The Green Book also explains a new provision that would significantly expand the application of the Net Investment Income Tax (NIIT) and the Self-Employment Contributions Act (SECA) tax to earnings from pass-through entities. Briefly, all pass-through income of high-income taxpayers would be subject to either the NIIT or SECA tax, a departure from current law in which many pass-through owners could escape those taxes on that income. The definition of “net investment tax” would be expanded to include income from trades or businesses that is not already subject to employment taxes for taxpayers with AGI over $400,000. Further, the SECA tax rules would be revised such that many limited partners and LLC members – as well as S corporation owners – with material participation would be subject to SECA tax on their share of income exceeding certain thresholds.

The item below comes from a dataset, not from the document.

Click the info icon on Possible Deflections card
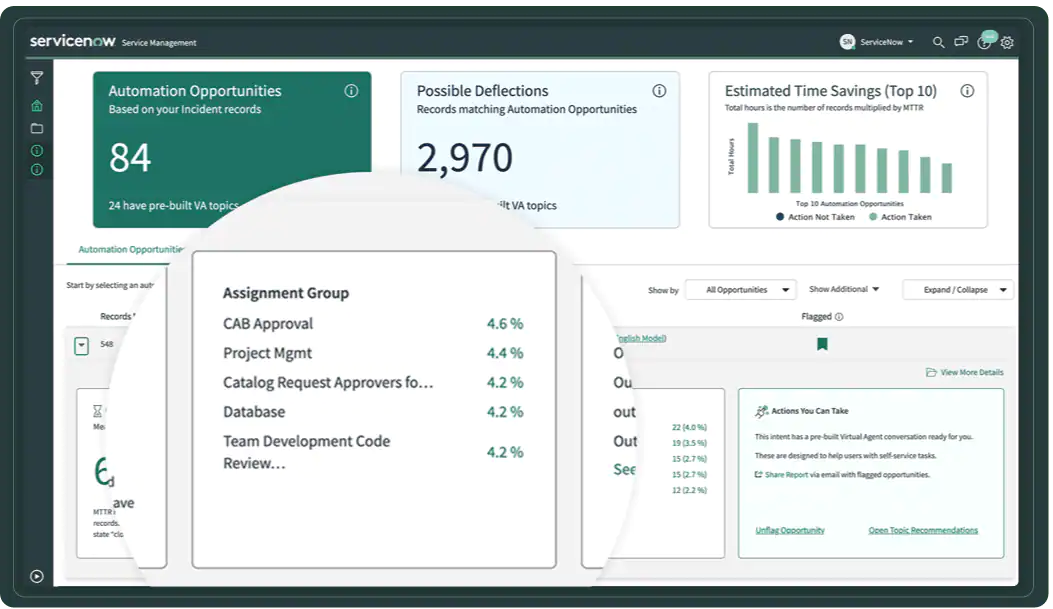Screen dimensions: 1053x609 (659, 90)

Transfers by Gift or Death
It is worth mentioning a related proposal in the AFP ending the step up in basis at death for gains in excess of $1 million per person (or, $2.5 million per couple when including existing real estate exemptions). The Treasury Green Book provides further detail noting that transfer of appreciated property by gift or on death would cause the donor/decedent to realize capital gain at the time of transfer—except for transfers to a spouse or charity; gain on tangible personal property; transfers of family owned and operated businesses and farms to heirs who will continue operating these entities; and the above-mentioned exclusion of $1 million per person for property transferred by gift or at death.
It’s been speculated that this proposal for gift/death transfers will serve as a safeguard against the change in behavior caused by the new capital gain taxation for individuals. The Joint Committee on Taxation must consider the economic and investment impact of tax legislation, and a significant increase in the tax rate on capital gains may result in a decrease in sales/realization and a decrease in tax revenue. If there is no “relief” for holding appreciated property indefinitely and transferring at death, there may be an incentive for taxpayers to realize that gain now and, thus, pay taxes now.

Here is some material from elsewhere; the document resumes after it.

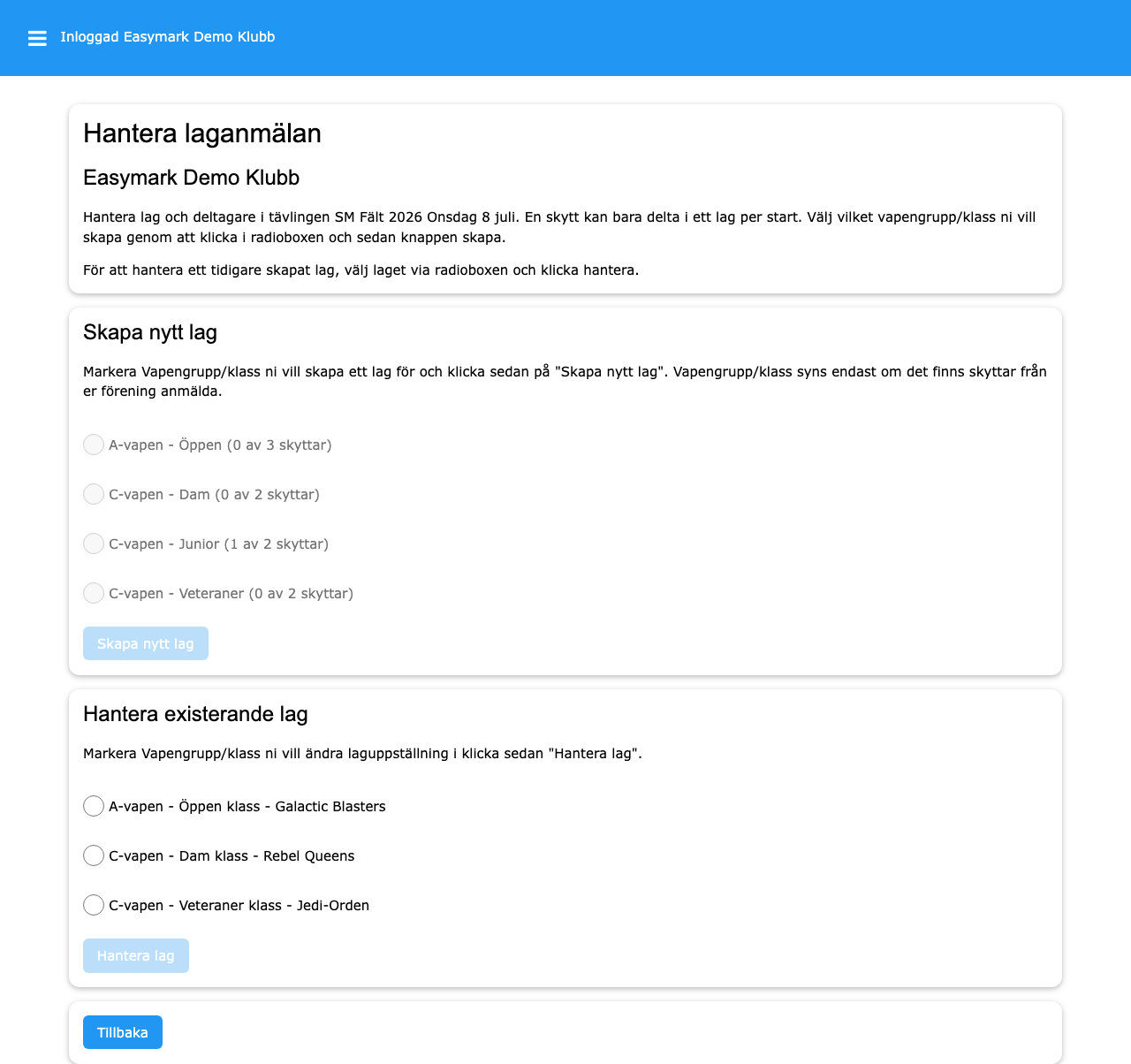Choose C-vapen Veteraner (0 av 2 skyttar) option
Viewport: 1131px width, 1064px height.
click(x=94, y=593)
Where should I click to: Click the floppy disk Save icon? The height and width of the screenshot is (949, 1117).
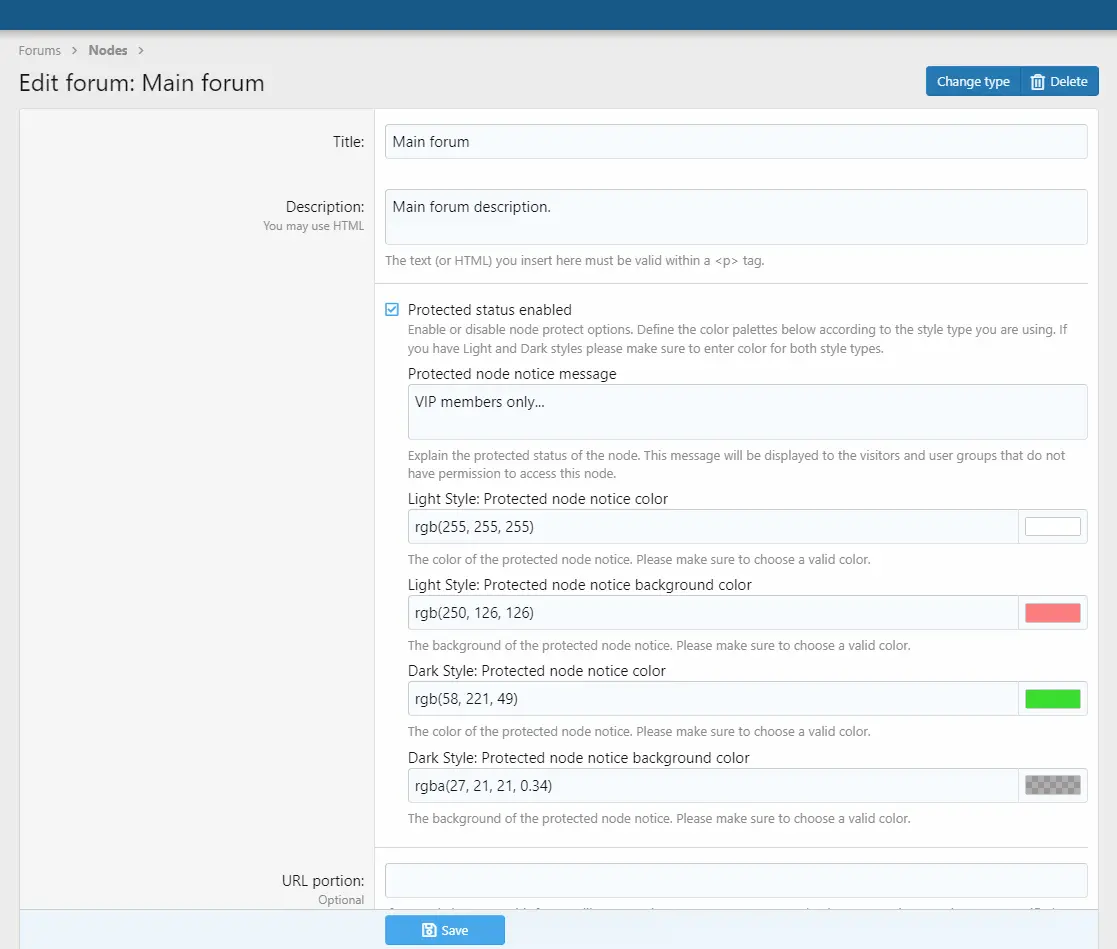click(429, 930)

One final note on changes to capital gains: the AFP and Green Book also note that noncorporate entities (like partnerships and trusts) would be required to recognize gain on unrealized appreciation of property held without a recognition event in the past 90 years.
No effective date for the change in capital gain tax rates for individuals was mentioned on the campaign trail or in President Biden’s American Families Plan speech or fact sheet, but the Green Book notes an effective date of April 2021, or the date of announcement. Several explanations for the use of a retroactive date over a prospective have been speculated, including decreasing the likelihood of a ‘run on the market’ to offload appreciated property before the new tax rates take effect.
Some commentators suggest that a more likely scenario is that any increase in the capital gain tax rate will become effective on the date the bill is introduced or passed. This timing suggests there may be a window to recognize embedded gains at current rates before a potential increase in rates.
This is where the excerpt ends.